I would have thought it was an oxymoron, but hey, guess what, there is such a thing as PG Porn.  And how you ask is that possible?  Easy silly, you just take out the sex and leave the violence.  And who do we have to thank for this marvelous concept?  Their names are James, Sean and Brian Gunn and and as Theresa Darklady Reed explains,

“The Gunn brothers apparently consider violence against women to be not just acceptable but sexy, so long as nobody actually gets laid or engages in any wet spot to erogenous zone contact.
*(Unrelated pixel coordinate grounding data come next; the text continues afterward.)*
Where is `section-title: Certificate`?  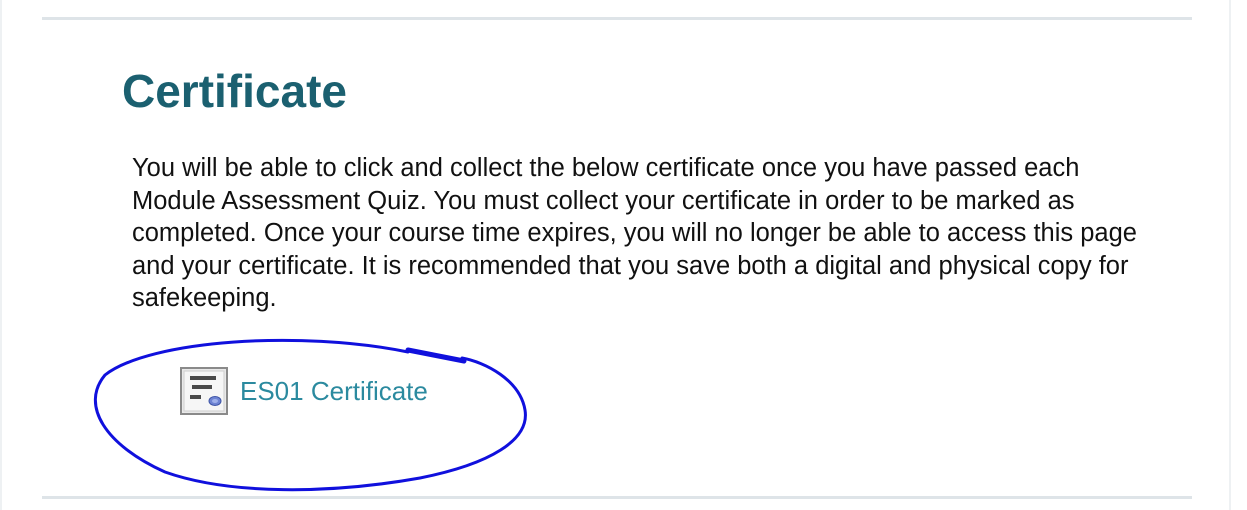 section-title: Certificate is located at coordinates (234, 91).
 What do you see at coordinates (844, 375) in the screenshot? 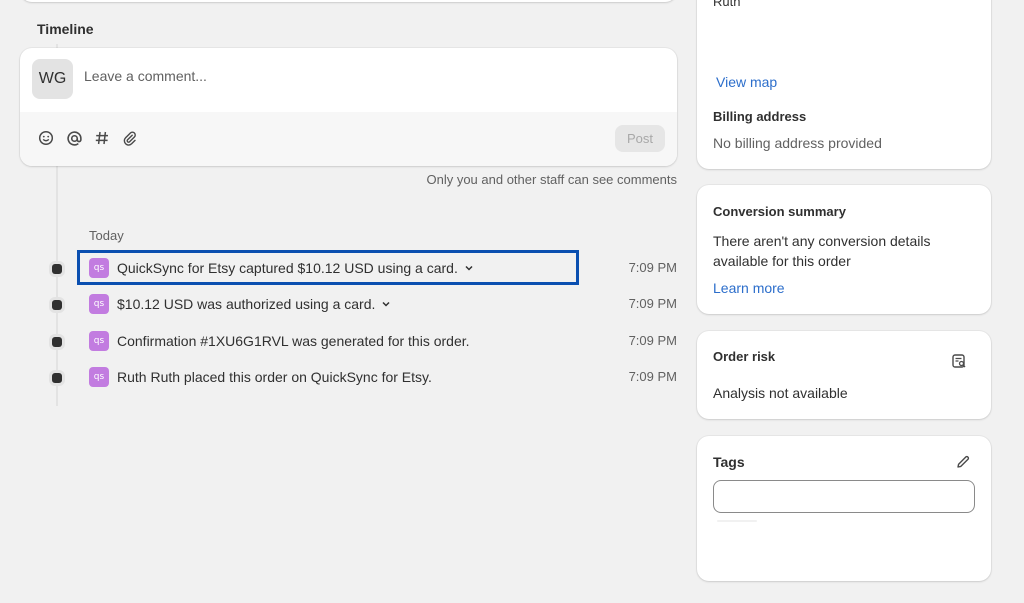
I see `order-risk-card: Order risk Analysis not available` at bounding box center [844, 375].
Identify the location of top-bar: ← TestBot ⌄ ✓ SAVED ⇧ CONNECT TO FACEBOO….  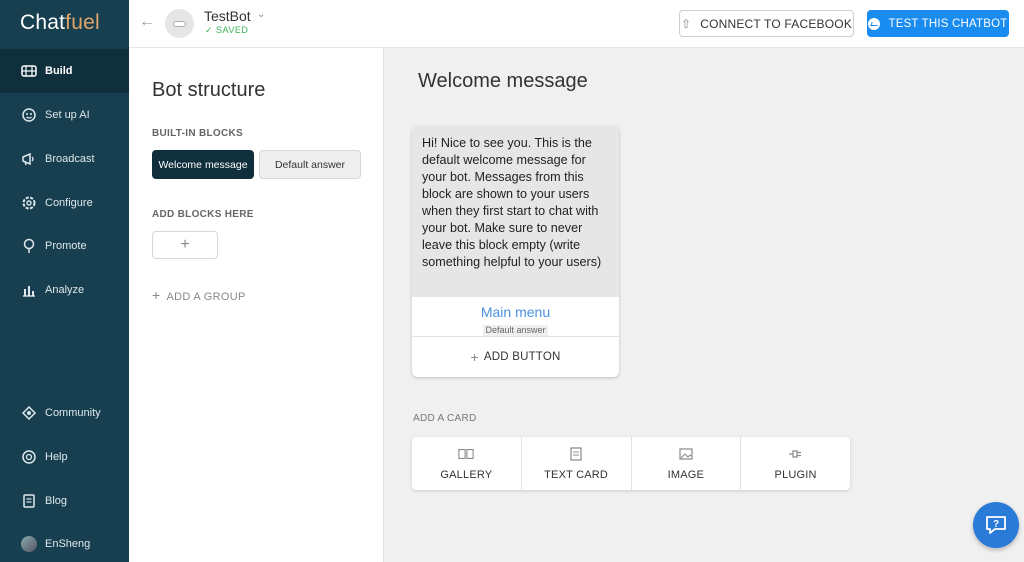
(576, 24).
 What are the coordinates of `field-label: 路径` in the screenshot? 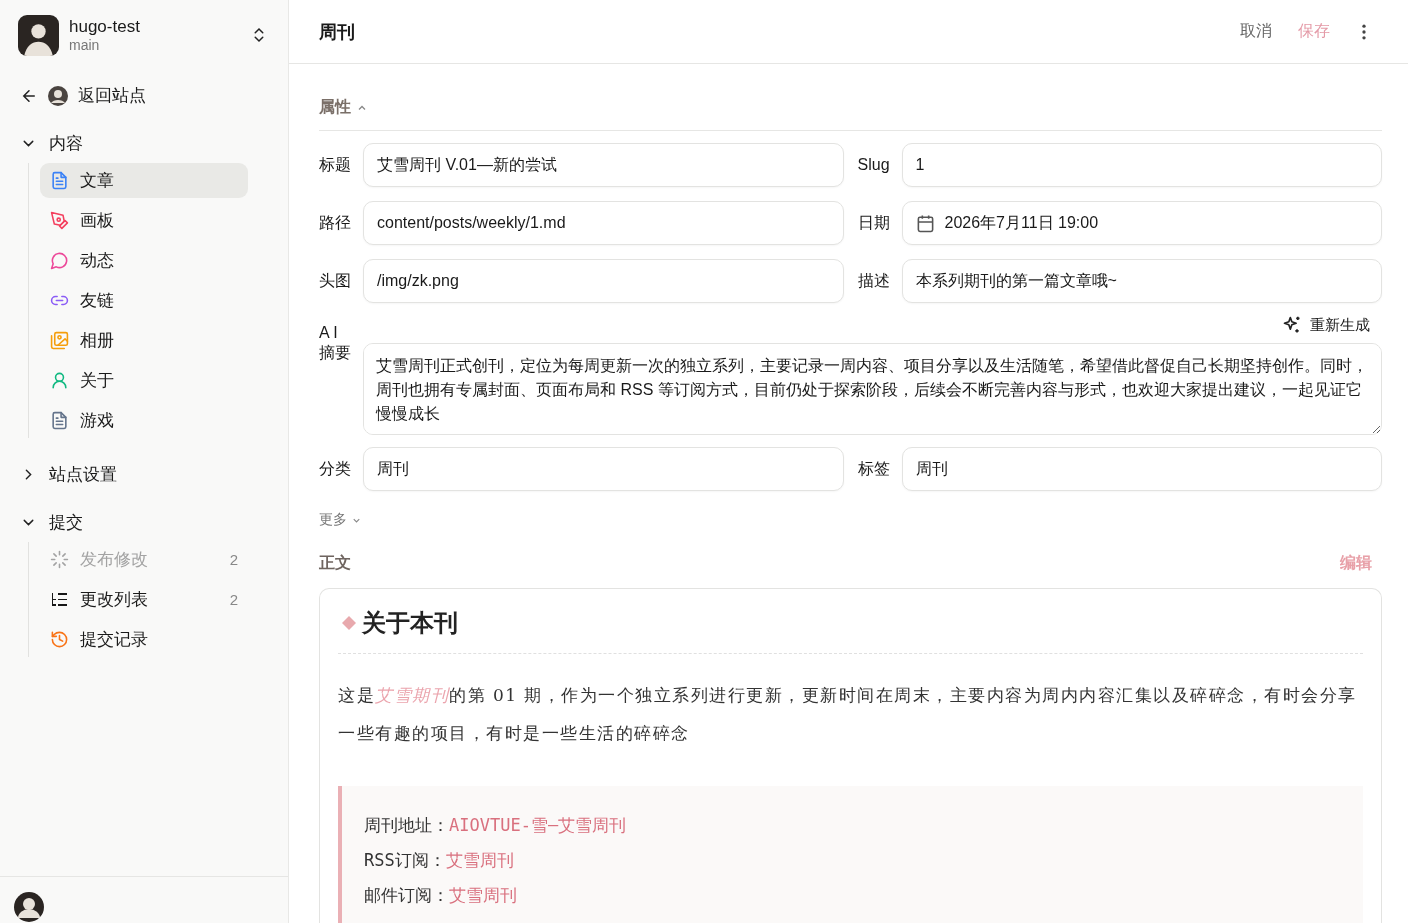 It's located at (336, 222).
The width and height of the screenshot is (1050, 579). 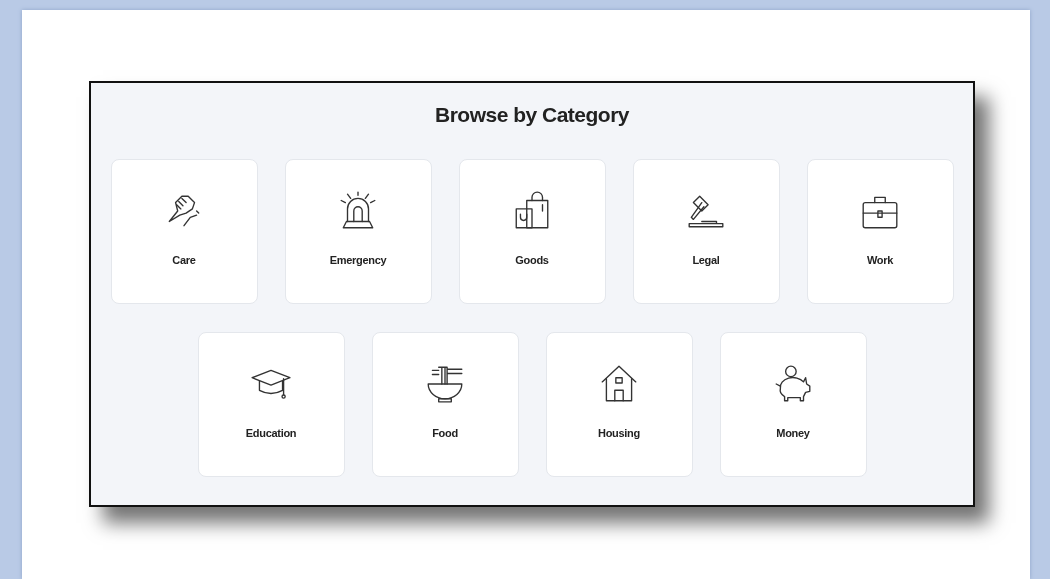 I want to click on category-card: Money, so click(x=793, y=404).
At issue is “Nailing Your Wife,” an on-its-face standard porn plot rehash featuring a slap bass intro, stilted acting, and the quintessential horny wife cheating on her quick-as-a-bunny husband with the classic everyman construction worker”

“Indeed, in the site’s introductory clip, beautiful Penthouse Pet Aria Giovanni never gets a chance to show her famous breasts or even catch a peek at what’s tucked inside of “Firefly” actor Nathan Fillion’s trousers. Instead of ruining a perfectly good sex scene with actual sex, the Gunn trio chose to make the pop shot something they think their viewing audience will find more easily digestible: a fatal nail gun spike through the heroine’s head.”

No, sorry, we don’t find this at all entertaining.